=== Dataset records ===

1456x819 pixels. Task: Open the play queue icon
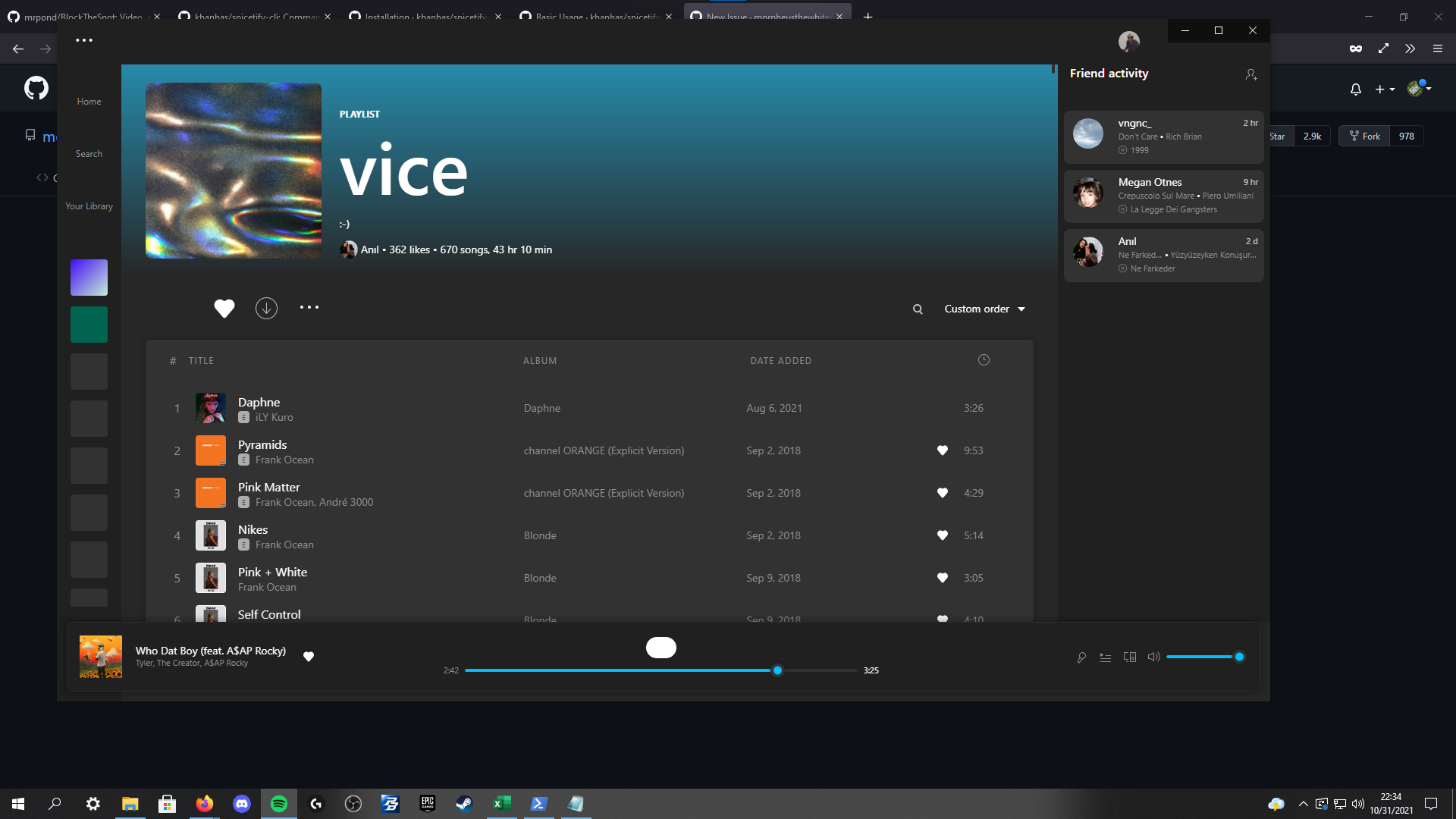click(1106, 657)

===
=== Dataset records ===

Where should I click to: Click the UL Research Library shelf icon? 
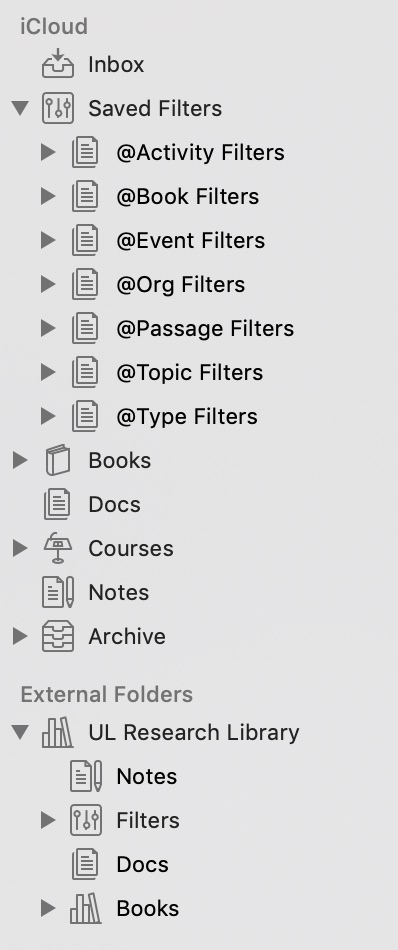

===
=== Dataset records ===

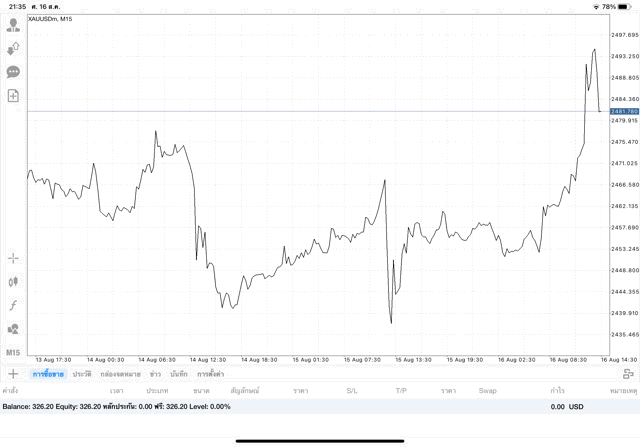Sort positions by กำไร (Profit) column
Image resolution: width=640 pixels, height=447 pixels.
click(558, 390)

===

| Required work |
Duplicate the listing lines running from the one containing "Sort positions by กำไร (Profit) column" down to the one containing "click(558, 390)", both included, with the pictures left out.

| Final result |
Sort positions by กำไร (Profit) column
Image resolution: width=640 pixels, height=447 pixels.
click(558, 390)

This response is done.